Eagle Materials Inc. (NYSE:EXP) Q3 2023 Earnings Call Transcript

Michael R. Haack: Yes, Phil, it’s a great question. When I look at it in my comments, I’ll point to some things in the comment is we’re monitoring the near term very closely. As said, we have a great foundation going into this year with it. Demand has been consistently strong with it. However, we do monitor as you guys do, housing starts, everything else with it. Our concern more is around the near term than the midterm or the long term. But right now, demand is strong, and we’re going to be positioning the company that if that does change, we could react quickly to that. But right now, we are producing what we can produce for the near-term demand, and then we’ll see where the market takes us.

Philip Ng: And on that note, Michael, you guys have some of the lowest cost Wallboard facilities out there. If you guys had a pivot on the cost side, what are some of the things you can do just given your low cost profile already?

Michael R. Haack: Yes. So how we run all of our facilities, we monitor each of the facilities. We know which ones — which market it is with it. We’ve been very flexible. With Wallboard it’s not a very cost-intensive input business. We’ve been able to modulate with the demand just by ship structures and everything to be able to satisfy that and not add significant cost to the operation with it. So we watch that closely for each of the markets, each of our plants serve and then we modulate as needed. But right now, where I won’t leave you is demand has been strong. So we’re prepared for those if those happen, but we haven’t implemented those.

Philip Ng: Got you. And just one last quick one for me. So Craig, on the energy front, help us think through the step-up, I guess, for calendar 2023. Because you’re hedged a bit on that gas and then solid fuel prices, I think, for Cement. I think the you have the ability to kind of hold on to prices for a full year, but I think it starts resetting fairly soon. So just give us a little color on how you’re set up currently?

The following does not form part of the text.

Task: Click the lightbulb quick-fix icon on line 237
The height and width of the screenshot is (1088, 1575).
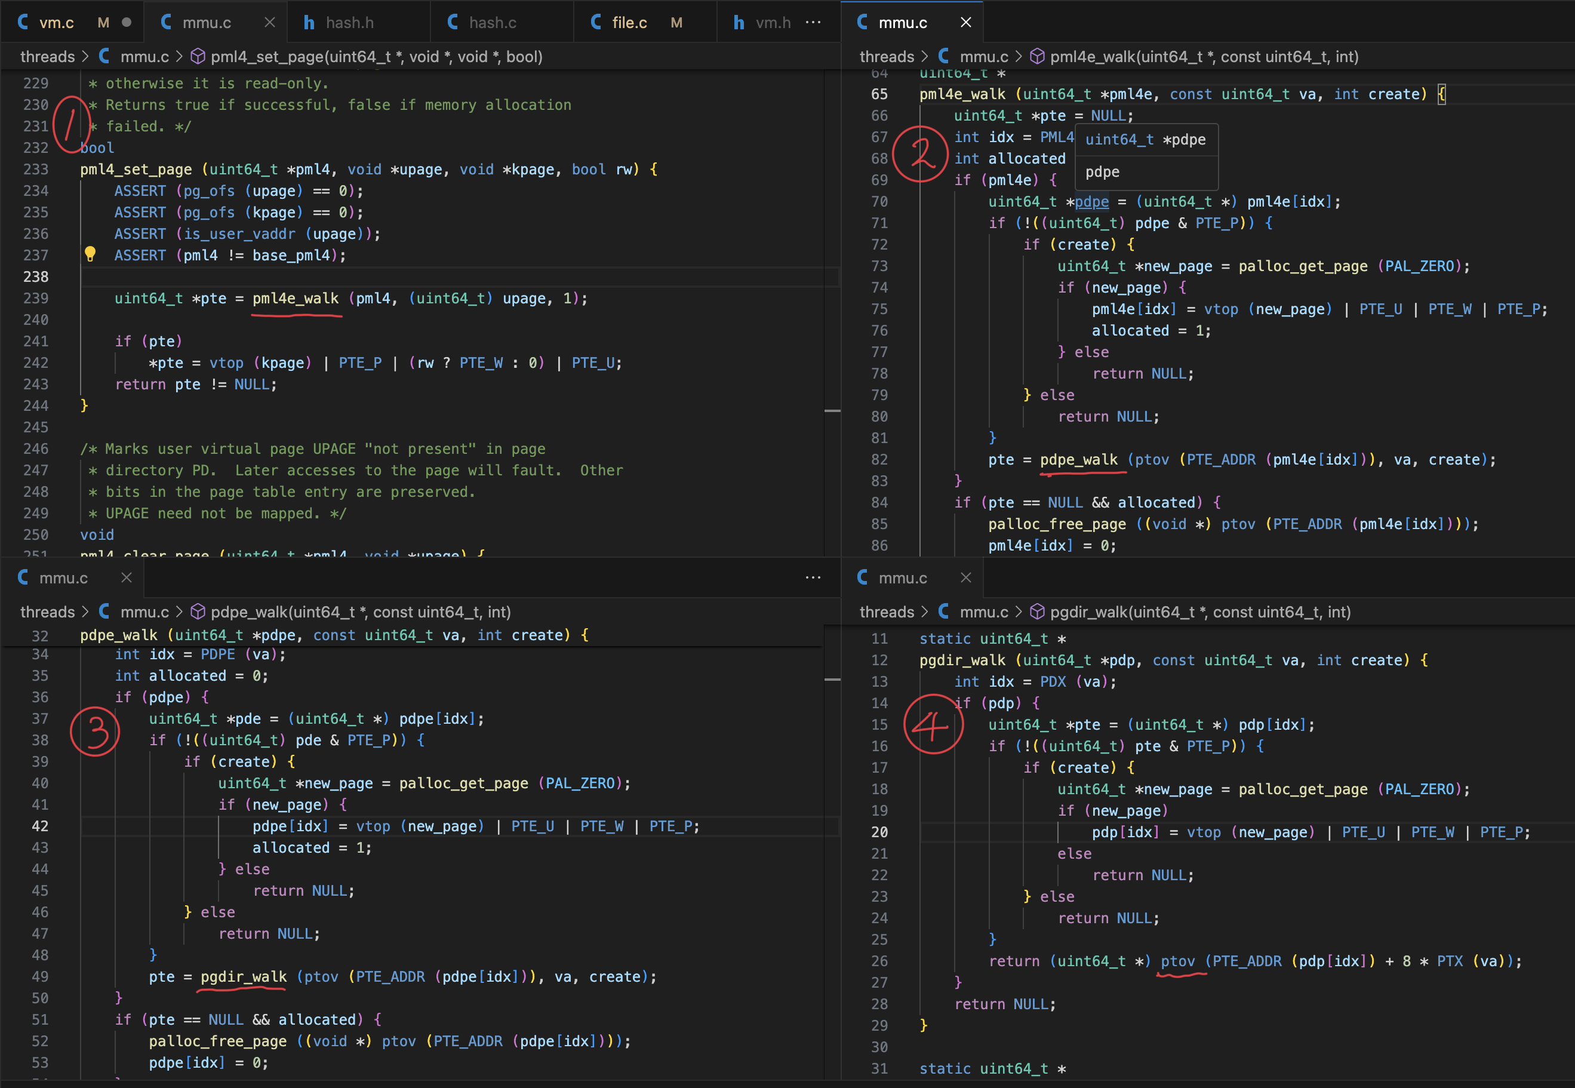Action: pos(90,254)
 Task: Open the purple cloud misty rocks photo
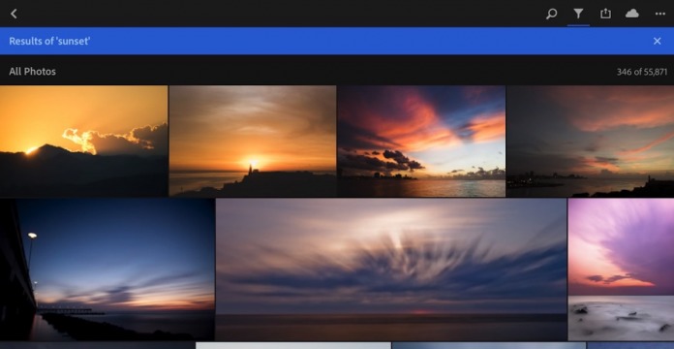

Craig Kesler: Yes. So for fiscal 2024 on the cement side for solid fuels, most of our prices are effectively locked in for the year, albeit at higher prices than where we were this past year. And we have a good hedge position within — for natural gas, again, which is more within the paper and Wallboard segments. And — but we’re not overly hedged. So we are enjoying some of these lower prices and expect to continue to enjoy them at these lower levels.

Philip Ng: Any color on how hedged you are for that gas?

Craig Kesler: It’s around 30% or so as we go into fiscal 2024.

Philip Ng: Okay, great. Thank you guys. Appreciate it.

Operator: The next question comes from Tyler Brown with Raymond James. Please go ahead.

Tyler Brown: Hey, good morning guys.

Craig Kesler: Good morning.

Tyler Brown: Hey, a couple of questions on the Wallboard side, but I got to go back to the Wallboard margins. Can you just help us maybe parse a little more specifically the impact of OCC on that 400 basis points, maybe what percentage of your costs are paper and wallboard and given that OCC prices remain pretty low, and I know there’s a lag, could we see even more help as we kind of move into fiscal Q4?